-- Opening Marker --
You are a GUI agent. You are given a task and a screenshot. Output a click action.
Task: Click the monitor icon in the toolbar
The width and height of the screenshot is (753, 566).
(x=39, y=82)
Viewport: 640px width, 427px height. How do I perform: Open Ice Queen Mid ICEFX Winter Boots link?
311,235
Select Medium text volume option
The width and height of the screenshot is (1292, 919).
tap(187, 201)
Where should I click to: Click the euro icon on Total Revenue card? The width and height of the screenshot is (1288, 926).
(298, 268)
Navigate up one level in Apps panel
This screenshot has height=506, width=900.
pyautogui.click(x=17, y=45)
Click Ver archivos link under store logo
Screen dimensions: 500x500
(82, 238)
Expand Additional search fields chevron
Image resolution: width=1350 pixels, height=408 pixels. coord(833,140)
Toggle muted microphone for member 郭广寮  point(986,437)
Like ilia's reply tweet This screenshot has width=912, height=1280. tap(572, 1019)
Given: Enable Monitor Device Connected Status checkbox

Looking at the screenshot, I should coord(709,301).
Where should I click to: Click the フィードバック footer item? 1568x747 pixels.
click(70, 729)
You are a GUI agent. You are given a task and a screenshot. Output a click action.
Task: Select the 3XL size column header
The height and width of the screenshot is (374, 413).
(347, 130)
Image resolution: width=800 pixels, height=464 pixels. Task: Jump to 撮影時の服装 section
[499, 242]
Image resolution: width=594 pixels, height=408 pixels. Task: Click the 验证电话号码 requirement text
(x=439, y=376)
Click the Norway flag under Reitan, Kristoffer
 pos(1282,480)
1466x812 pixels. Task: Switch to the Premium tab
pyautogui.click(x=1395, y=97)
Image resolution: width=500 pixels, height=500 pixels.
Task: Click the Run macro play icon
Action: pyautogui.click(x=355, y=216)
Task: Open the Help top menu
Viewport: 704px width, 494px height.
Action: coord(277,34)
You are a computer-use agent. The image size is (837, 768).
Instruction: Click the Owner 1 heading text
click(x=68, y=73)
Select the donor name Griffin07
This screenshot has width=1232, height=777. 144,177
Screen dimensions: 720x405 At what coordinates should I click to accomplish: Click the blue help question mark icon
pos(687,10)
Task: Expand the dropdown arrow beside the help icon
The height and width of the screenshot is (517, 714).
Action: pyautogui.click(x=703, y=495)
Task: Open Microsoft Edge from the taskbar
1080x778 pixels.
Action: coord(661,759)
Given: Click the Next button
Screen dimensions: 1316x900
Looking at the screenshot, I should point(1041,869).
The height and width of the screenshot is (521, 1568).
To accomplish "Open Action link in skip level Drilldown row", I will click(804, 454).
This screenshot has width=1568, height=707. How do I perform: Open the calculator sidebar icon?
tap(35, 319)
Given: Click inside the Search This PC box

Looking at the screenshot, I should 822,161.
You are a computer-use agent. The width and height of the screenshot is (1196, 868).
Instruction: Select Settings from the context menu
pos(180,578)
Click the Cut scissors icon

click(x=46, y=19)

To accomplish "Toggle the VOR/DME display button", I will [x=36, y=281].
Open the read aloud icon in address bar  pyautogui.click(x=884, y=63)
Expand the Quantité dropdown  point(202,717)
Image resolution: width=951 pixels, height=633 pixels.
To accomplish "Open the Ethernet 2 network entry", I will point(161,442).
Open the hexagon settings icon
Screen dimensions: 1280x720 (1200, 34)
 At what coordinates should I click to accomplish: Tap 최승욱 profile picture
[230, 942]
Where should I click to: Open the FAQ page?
-- Closing Marker --
Only the lines above from the line containing "Screen dimensions: 720x405" through the line containing "Open the read" should be retyped, exactly and with both ends included.

Screen dimensions: 720x405 At what coordinates should I click to accomplish: Click the blue help question mark icon
pos(687,10)
Task: Expand the dropdown arrow beside the help icon
The height and width of the screenshot is (517, 714).
Action: pyautogui.click(x=703, y=495)
Task: Open Microsoft Edge from the taskbar
1080x778 pixels.
Action: coord(661,759)
Given: Click the Next button
Screen dimensions: 1316x900
Looking at the screenshot, I should point(1041,869).
The height and width of the screenshot is (521, 1568).
To accomplish "Open Action link in skip level Drilldown row", I will click(804, 454).
This screenshot has width=1568, height=707. How do I perform: Open the calculator sidebar icon?
tap(35, 319)
Given: Click inside the Search This PC box

Looking at the screenshot, I should 822,161.
You are a computer-use agent. The width and height of the screenshot is (1196, 868).
Instruction: Select Settings from the context menu
pos(180,578)
Click the Cut scissors icon

click(x=46, y=19)

To accomplish "Toggle the VOR/DME display button", I will [x=36, y=281].
Open the read aloud icon in address bar  pyautogui.click(x=884, y=63)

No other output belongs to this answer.